From: Barry Song <21cnbao@gmail.com>
To: David Hildenbrand <david@redhat.com>
Cc: akpm@linux-foundation.org, baolin.wang@linux.alibaba.com,
corbet@lwn.net, ioworker0@gmail.com,
linux-kernel@vger.kernel.org, linux-mm@kvack.org,
ryan.roberts@arm.com
Subject: Re: [PATCH v2] mm: Override mTHP "enabled" defaults at kernel cmdline
Date: Mon, 12 Aug 2024 20:36:33 +1200 [thread overview]
Message-ID: <CAGsJ_4ziAchNaqHXmXFLa56t5PxfayDwkrdfR9OzRc35t3PfAg@mail.gmail.com> (raw)
In-Reply-To: <08390990-b47a-4663-8eae-ee51aac55b45@redhat.com>
On Mon, Aug 12, 2024 at 8:20 PM David Hildenbrand <david@redhat.com> wrote:
>
> On 12.08.24 07:36, Barry Song wrote:
> > On Sat, Aug 10, 2024 at 1:15 AM David Hildenbrand <david@redhat.com> wrote:
> >>
> >>>>>>> -You can change the sysfs boot time defaults of Transparent Hugepage
> >>>>>>> -Support by passing the parameter ``transparent_hugepage=always`` or
> >>>>>>> -``transparent_hugepage=madvise`` or ``transparent_hugepage=never``
> >>>>>>> -to the kernel command line.
> >>>>>>> +You can change the sysfs boot time default for the top-level "enabled"
> >>>>>>> +control by passing the parameter ``transparent_hugepage=always`` or
> >>>>>>> +``transparent_hugepage=madvise`` or ``transparent_hugepage=never`` to the
> >>>>>>> +kernel command line.
> >>>>>>> +
> >>>>>>> +Alternatively, each supported anonymous THP size can be controlled by
> >>>>>>> +passing ``thp_anon=<size>[KMG]:<state>``, where ``<size>`` is the THP size
> >>>>>>> +and ``<state>`` is one of ``always``, ``madvise``, ``never`` or
> >>>>>>> +``inherit``.
> >>>>>>> +
> >>>>>>> +For example, the following will set 64K THP to ``always``::
> >>>>>>> +
> >>>>>>> + thp_anon=64K:always
> >>>>>>> +
> >>>>>>> +``thp_anon=`` may be specified multiple times to configure all THP sizes as
> >>>>>>> +required.

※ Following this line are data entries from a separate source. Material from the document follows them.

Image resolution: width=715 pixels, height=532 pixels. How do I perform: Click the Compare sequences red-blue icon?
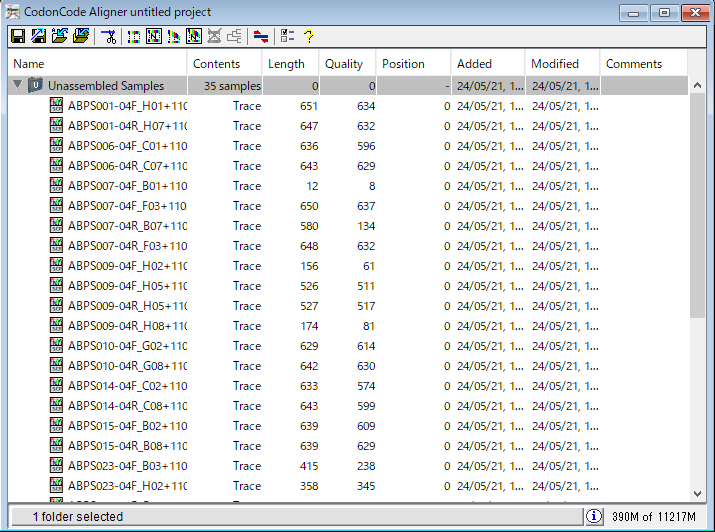click(x=260, y=37)
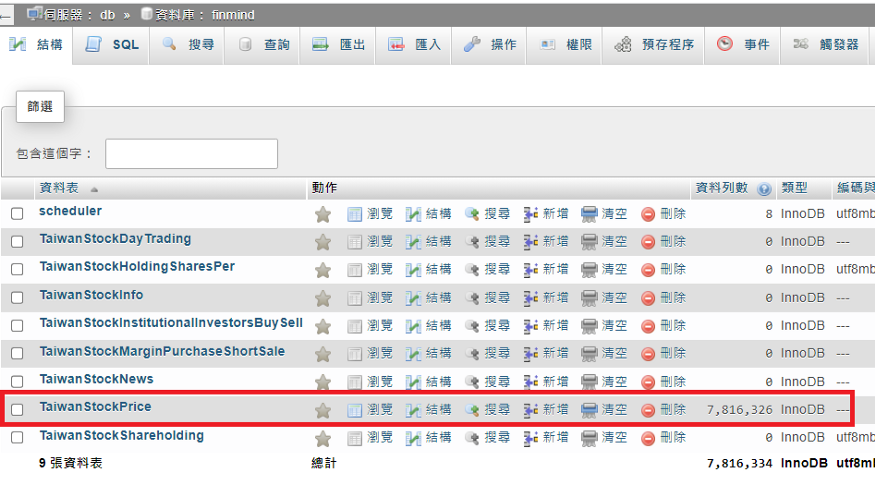Click the filter text input field

coord(191,154)
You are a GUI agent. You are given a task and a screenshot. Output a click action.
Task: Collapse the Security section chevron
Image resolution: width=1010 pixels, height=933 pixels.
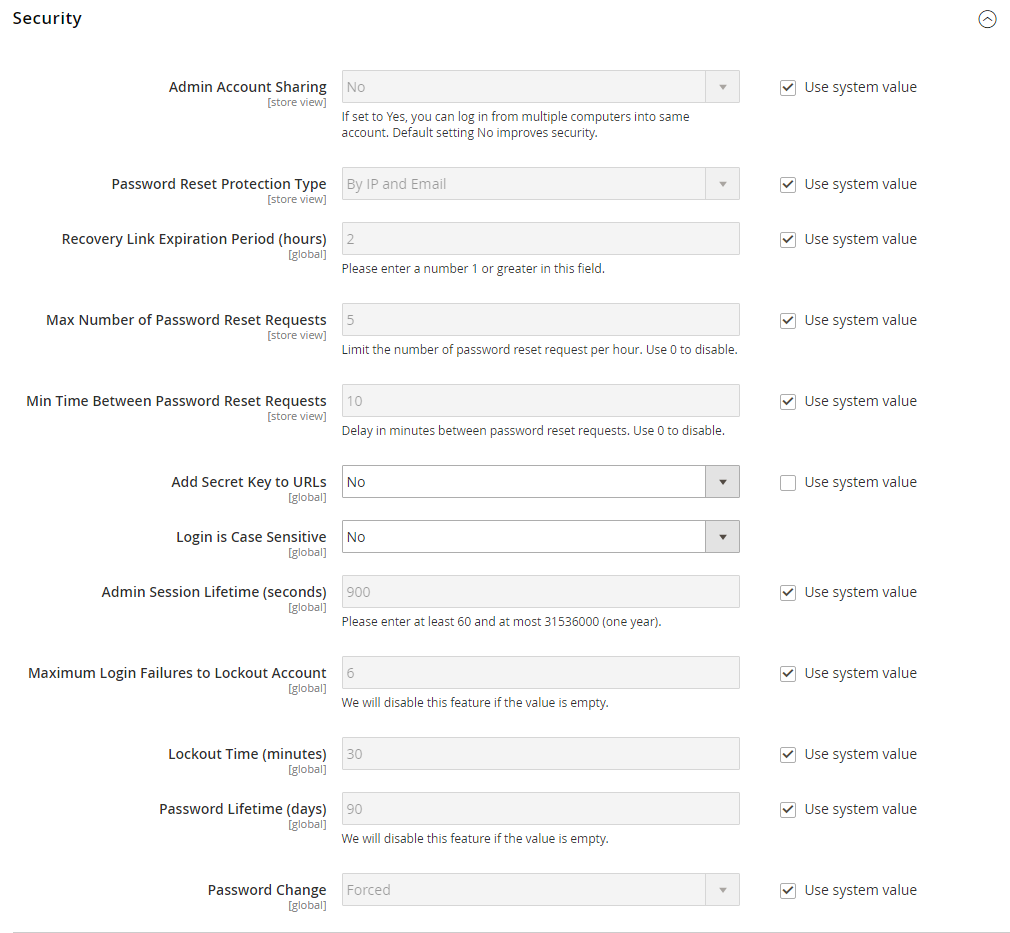coord(987,19)
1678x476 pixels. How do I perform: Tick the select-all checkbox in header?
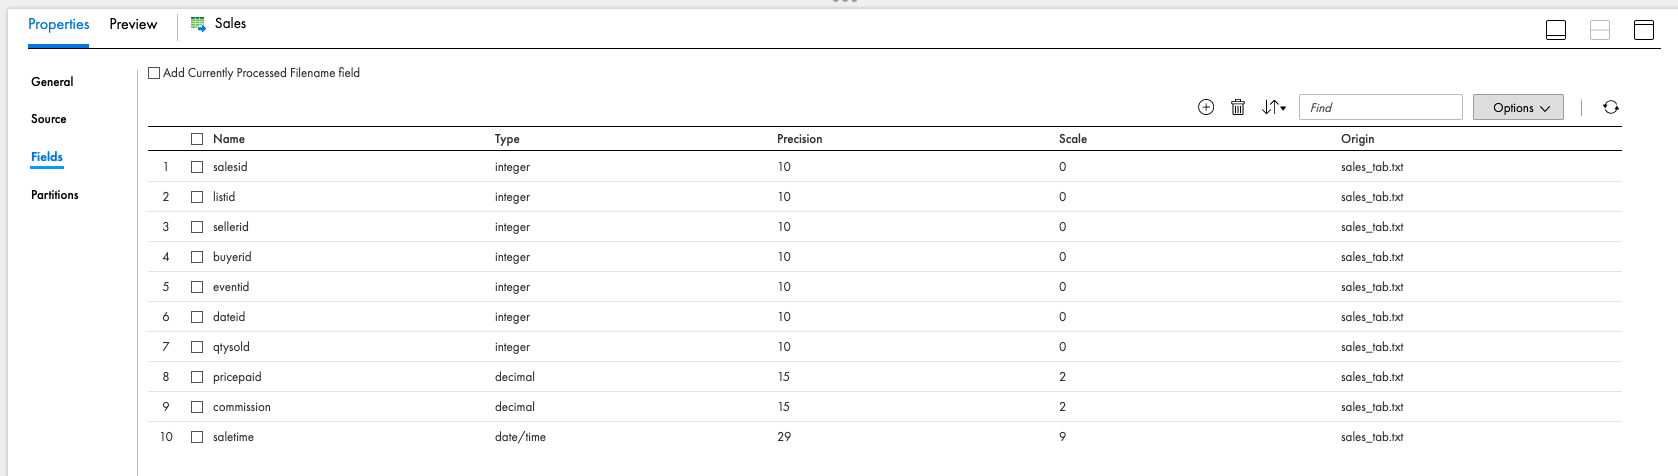[x=197, y=139]
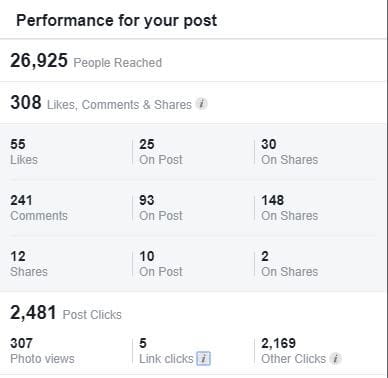
Task: Select 25 likes On Post
Action: click(x=161, y=152)
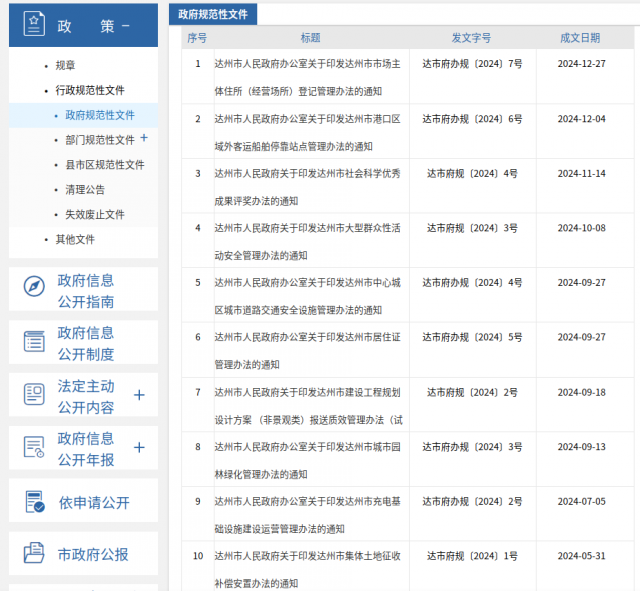The image size is (640, 591).
Task: Select 县市区规范性文件 in the sidebar
Action: coord(105,165)
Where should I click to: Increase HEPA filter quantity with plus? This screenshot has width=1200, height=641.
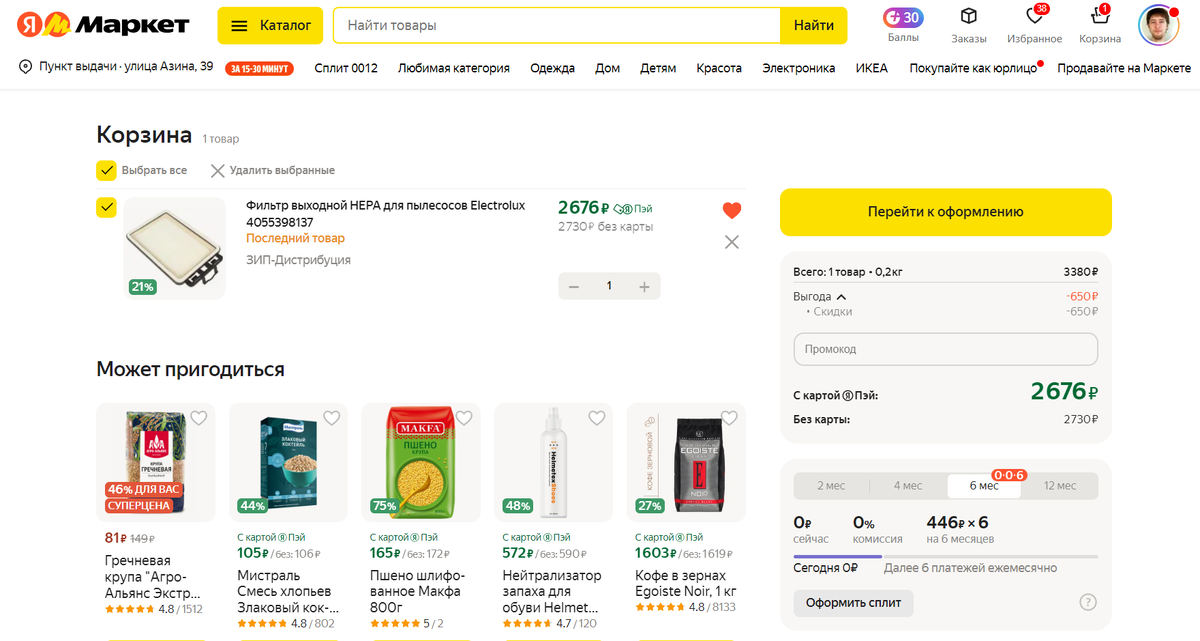point(644,287)
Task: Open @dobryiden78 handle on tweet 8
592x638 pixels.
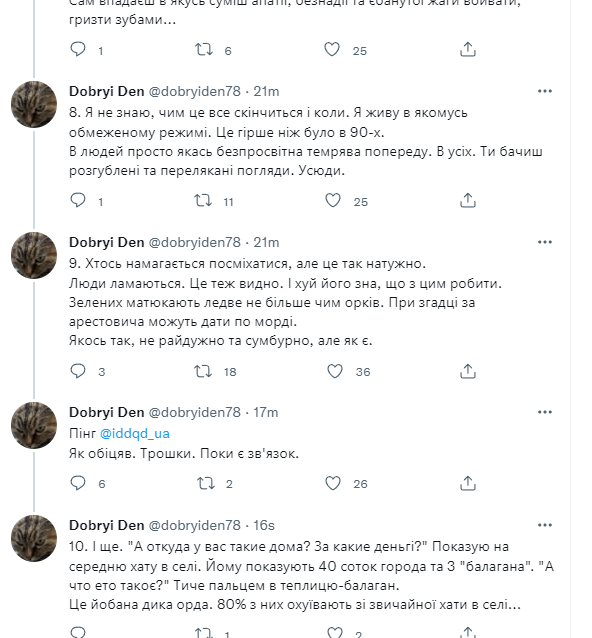Action: tap(194, 91)
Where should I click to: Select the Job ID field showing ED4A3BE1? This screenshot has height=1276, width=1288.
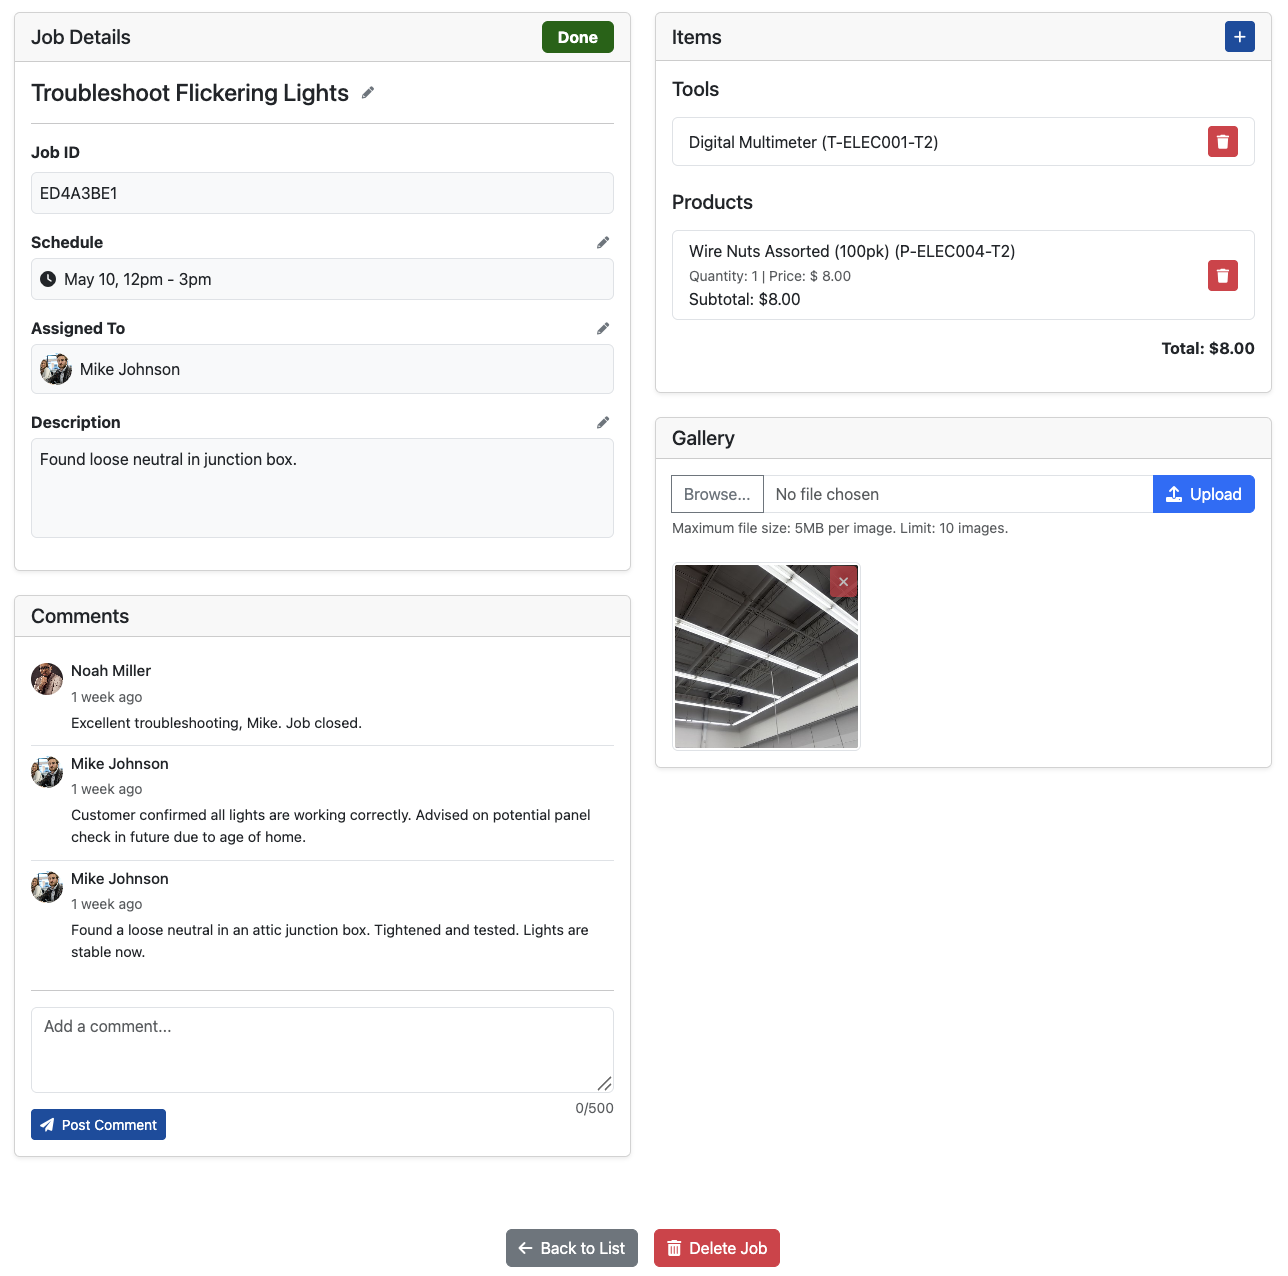click(322, 193)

If ``thp_anon=`` is specified at least once, any anon THP sizes
> >>>>>>> +not explicitly configured on the command line are implicitly set to
> >>>>>>> +``never``.
> >>>>>>
> >>>>>> I suggest documenting that "thp_anon=" will not effect the value of
> >>>>>> "transparent_hugepage=", or any configured default.
> >>>
> >>> Did you see the previous conversation with Barry about whether or not to honour
> >>> configured defaults when any thp_anon= is provided [1]? Sounds like you also
> >>> think we should honour the PMD "inherit" default if not explicitly provided on
> >>> the command line? (see link for justification for the approach I'm currently
> >>> taking).
> >>
> >> I primarily think that we should document it :)
> >>
> >> What if someone passes "transparent_hugepage=always" and "thp_anon=..."?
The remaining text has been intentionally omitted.